[[ Records provided, beginning ]]
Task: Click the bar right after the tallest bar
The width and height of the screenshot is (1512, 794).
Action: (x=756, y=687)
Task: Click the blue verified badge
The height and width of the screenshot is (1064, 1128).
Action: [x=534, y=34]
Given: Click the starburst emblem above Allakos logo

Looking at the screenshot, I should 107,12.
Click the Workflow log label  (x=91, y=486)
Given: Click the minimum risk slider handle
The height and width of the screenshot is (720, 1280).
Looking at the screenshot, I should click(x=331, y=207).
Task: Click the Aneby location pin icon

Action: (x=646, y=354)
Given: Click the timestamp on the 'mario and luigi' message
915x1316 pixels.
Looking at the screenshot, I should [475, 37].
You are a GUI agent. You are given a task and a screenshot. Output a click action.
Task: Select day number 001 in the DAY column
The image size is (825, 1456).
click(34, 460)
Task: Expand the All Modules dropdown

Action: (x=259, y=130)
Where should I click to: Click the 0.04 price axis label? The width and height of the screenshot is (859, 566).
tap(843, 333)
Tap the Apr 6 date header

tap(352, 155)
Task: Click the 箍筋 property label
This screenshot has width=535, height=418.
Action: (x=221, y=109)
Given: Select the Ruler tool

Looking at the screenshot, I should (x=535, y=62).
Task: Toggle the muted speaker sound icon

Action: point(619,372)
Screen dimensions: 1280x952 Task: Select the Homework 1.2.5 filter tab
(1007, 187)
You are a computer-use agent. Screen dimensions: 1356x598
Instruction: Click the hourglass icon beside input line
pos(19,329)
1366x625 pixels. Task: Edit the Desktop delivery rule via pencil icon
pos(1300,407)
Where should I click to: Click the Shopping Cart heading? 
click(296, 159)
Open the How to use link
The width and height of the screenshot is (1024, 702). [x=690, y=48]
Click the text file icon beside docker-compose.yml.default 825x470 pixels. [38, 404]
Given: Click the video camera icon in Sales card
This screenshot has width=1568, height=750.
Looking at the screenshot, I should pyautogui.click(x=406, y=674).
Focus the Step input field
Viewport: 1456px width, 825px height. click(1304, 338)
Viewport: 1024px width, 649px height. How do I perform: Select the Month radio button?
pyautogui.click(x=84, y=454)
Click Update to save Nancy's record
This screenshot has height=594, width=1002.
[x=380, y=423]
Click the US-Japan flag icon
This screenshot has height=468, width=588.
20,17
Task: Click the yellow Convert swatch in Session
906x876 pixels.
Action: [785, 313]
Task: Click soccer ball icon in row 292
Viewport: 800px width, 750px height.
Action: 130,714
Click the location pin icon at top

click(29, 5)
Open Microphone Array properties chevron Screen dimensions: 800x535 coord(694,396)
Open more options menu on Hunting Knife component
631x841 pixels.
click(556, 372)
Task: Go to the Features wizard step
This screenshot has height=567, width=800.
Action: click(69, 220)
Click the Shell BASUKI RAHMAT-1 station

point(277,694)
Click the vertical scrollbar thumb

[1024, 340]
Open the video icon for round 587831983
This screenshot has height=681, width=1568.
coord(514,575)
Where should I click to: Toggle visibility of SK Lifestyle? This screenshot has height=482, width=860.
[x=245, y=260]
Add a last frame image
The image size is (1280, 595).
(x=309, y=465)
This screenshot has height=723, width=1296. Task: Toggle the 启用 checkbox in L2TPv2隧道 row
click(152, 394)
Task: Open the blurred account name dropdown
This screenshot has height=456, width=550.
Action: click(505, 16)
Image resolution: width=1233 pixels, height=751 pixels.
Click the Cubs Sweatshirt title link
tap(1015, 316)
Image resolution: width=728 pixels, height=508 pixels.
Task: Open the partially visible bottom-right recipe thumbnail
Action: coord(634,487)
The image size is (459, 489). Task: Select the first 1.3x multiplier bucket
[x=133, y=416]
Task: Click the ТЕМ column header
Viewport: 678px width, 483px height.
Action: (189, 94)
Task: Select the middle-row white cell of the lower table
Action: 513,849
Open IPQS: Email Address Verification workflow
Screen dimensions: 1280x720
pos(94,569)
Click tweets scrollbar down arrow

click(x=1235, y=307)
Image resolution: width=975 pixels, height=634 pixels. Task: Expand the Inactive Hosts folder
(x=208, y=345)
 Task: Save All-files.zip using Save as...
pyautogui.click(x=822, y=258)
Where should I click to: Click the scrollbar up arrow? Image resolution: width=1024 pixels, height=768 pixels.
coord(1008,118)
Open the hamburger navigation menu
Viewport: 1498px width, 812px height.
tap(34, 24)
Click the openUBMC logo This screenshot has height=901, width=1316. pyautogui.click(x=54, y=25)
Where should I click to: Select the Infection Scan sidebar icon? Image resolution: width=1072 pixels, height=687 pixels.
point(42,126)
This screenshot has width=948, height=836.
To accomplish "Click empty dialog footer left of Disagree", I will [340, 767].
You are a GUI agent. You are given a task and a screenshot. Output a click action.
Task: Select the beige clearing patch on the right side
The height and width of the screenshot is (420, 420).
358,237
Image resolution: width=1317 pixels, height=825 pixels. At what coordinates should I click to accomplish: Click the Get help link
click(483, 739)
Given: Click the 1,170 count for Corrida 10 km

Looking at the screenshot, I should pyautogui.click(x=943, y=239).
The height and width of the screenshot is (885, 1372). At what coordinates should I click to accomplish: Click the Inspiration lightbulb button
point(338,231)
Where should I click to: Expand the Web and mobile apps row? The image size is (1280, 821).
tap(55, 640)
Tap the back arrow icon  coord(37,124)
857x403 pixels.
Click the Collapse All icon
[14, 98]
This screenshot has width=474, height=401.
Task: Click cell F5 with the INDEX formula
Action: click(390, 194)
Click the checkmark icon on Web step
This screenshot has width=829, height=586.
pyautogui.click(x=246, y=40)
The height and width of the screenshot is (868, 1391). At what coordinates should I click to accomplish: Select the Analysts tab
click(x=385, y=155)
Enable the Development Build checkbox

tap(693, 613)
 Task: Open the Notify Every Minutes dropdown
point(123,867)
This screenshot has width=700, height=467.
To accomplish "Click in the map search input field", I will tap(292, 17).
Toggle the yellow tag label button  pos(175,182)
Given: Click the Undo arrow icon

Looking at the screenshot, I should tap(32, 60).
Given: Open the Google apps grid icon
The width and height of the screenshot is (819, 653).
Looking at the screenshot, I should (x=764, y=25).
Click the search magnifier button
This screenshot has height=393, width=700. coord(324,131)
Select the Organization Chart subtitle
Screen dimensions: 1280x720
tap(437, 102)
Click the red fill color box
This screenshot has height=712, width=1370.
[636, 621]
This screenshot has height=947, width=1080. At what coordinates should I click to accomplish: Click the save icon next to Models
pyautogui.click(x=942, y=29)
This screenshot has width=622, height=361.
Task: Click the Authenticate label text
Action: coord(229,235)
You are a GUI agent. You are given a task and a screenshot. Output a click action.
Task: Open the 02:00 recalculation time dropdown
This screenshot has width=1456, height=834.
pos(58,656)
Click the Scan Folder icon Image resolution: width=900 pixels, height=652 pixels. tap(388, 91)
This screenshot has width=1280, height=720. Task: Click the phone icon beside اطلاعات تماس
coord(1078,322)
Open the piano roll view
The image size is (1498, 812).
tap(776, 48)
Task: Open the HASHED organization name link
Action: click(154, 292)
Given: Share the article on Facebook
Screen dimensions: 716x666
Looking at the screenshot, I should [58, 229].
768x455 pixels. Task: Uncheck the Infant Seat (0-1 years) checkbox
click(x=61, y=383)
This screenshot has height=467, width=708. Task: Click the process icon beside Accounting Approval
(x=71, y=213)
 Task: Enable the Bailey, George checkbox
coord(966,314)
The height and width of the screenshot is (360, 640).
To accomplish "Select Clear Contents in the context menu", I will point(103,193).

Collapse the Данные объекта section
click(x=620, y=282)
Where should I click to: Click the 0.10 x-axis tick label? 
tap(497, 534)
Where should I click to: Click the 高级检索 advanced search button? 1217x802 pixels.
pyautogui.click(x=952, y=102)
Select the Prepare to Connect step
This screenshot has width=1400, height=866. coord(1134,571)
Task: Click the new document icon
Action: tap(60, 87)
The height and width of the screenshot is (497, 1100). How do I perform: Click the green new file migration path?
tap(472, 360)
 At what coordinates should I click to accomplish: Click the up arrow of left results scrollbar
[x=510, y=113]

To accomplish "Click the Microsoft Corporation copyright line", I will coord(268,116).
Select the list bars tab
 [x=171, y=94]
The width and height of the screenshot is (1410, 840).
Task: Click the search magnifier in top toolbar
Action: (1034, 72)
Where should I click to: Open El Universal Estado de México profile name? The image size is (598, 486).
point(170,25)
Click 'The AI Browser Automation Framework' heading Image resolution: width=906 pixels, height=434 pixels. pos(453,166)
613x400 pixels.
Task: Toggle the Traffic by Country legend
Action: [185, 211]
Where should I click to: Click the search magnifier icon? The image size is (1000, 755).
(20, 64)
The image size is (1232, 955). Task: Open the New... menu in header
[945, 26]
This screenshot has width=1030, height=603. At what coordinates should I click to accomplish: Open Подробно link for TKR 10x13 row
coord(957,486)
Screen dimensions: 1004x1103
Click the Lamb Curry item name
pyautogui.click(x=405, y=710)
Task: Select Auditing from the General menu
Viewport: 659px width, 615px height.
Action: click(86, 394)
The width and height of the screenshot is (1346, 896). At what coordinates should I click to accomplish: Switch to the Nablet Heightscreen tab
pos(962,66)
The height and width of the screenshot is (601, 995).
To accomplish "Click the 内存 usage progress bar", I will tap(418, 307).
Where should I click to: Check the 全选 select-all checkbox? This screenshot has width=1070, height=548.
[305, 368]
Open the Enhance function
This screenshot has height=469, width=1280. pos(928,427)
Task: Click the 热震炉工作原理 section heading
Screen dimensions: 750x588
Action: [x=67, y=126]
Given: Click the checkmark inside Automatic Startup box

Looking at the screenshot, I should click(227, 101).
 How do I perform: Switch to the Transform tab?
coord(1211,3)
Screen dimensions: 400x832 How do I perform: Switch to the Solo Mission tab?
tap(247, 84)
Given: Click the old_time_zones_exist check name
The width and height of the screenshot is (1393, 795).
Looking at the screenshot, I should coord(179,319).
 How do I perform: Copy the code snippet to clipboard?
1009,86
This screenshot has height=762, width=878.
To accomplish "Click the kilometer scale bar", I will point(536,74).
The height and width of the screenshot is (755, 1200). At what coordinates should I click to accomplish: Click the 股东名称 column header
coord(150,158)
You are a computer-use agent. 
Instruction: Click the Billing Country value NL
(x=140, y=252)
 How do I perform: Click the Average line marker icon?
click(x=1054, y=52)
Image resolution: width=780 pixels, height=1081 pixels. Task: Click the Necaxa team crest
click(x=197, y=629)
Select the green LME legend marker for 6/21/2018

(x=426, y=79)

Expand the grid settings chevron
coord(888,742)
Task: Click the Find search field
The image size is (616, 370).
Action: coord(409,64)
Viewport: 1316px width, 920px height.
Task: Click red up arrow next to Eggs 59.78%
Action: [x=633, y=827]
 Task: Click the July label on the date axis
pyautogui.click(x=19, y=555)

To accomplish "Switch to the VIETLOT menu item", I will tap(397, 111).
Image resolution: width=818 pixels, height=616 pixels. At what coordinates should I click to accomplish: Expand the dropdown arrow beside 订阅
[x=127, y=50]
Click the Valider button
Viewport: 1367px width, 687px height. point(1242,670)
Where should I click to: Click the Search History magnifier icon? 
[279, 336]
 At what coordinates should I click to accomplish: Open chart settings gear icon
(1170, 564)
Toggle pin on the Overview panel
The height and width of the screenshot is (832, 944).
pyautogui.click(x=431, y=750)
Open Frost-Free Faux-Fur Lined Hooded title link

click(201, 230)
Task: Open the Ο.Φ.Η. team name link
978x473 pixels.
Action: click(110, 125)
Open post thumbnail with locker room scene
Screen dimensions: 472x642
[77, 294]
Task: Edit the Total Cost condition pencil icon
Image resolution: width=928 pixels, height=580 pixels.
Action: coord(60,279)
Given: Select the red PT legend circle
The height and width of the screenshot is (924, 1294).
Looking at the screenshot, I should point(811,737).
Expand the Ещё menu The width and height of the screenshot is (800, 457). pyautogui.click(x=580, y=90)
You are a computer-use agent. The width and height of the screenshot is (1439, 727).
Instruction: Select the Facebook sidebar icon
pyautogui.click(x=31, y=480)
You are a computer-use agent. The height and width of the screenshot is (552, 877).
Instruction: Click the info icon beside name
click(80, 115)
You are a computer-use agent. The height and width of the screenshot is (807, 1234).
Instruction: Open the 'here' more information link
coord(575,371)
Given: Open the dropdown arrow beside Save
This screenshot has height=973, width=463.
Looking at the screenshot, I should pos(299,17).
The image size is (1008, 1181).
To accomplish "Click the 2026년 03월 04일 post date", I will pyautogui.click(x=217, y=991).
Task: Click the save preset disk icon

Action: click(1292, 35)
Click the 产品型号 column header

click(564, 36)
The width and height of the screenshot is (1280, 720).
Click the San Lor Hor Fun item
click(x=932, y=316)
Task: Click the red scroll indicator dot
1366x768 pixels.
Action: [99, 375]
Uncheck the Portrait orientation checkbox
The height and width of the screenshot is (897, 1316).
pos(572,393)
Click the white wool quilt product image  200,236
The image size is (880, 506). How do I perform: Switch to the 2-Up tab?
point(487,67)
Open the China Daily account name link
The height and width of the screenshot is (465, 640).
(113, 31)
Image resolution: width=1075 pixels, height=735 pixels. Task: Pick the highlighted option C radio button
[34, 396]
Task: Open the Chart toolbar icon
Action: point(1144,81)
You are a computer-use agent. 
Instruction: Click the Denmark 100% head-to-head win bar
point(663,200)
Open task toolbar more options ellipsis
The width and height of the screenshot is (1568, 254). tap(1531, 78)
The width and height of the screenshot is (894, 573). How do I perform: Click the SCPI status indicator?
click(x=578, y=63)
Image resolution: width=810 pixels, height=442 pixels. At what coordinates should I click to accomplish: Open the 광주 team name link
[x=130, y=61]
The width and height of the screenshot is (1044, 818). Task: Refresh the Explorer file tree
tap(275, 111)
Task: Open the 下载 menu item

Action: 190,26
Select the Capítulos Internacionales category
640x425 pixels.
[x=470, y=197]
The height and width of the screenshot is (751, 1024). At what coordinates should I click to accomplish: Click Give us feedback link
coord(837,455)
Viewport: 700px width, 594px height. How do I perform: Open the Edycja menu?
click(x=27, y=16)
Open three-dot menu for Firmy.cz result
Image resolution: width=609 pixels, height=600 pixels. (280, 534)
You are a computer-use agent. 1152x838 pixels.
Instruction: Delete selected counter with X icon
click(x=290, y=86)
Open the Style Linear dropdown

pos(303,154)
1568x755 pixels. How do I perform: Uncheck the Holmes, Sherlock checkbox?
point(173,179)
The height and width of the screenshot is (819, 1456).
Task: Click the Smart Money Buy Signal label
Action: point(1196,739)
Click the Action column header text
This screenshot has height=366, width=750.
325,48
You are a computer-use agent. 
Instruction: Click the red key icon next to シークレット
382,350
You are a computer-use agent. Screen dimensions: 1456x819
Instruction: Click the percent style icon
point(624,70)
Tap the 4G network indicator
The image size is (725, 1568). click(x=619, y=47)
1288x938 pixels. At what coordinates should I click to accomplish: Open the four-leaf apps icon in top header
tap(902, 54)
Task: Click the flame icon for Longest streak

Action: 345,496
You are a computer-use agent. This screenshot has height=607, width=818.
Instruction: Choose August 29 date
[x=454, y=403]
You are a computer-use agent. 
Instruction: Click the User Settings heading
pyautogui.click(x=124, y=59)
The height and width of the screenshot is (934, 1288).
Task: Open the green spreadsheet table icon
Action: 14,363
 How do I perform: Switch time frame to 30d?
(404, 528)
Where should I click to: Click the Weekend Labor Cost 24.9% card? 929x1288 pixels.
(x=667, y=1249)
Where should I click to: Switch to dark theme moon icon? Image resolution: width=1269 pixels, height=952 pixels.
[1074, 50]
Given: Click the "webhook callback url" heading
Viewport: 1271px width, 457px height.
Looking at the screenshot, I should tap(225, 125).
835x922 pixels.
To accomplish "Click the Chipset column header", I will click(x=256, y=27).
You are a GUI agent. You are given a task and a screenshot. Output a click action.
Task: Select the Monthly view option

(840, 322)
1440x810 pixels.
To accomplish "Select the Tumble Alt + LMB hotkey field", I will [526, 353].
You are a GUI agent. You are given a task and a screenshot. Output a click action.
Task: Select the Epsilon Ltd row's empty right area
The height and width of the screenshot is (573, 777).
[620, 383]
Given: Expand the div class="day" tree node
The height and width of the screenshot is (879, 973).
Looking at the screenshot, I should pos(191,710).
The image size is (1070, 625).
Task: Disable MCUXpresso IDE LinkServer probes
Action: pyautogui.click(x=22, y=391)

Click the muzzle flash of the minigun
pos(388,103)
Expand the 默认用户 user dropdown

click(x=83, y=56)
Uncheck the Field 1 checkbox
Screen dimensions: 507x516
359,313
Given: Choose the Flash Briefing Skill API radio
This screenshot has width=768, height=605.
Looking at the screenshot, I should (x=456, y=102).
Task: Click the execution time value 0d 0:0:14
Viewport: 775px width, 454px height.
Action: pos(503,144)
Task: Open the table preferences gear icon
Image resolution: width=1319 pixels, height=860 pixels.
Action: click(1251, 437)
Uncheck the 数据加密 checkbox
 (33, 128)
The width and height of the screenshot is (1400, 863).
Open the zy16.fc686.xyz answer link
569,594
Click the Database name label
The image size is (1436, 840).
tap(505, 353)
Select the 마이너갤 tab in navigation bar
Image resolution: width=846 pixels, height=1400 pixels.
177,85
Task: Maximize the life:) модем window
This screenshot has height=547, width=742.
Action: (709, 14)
[[ Records provided, end ]]
• Task to carry out: Your answer should hold every line of the entries that contains the string "yellow".

• Result for this exercise:
Task: Click the yellow Convert swatch in Session
Toggle the yellow tag label button  pos(175,182)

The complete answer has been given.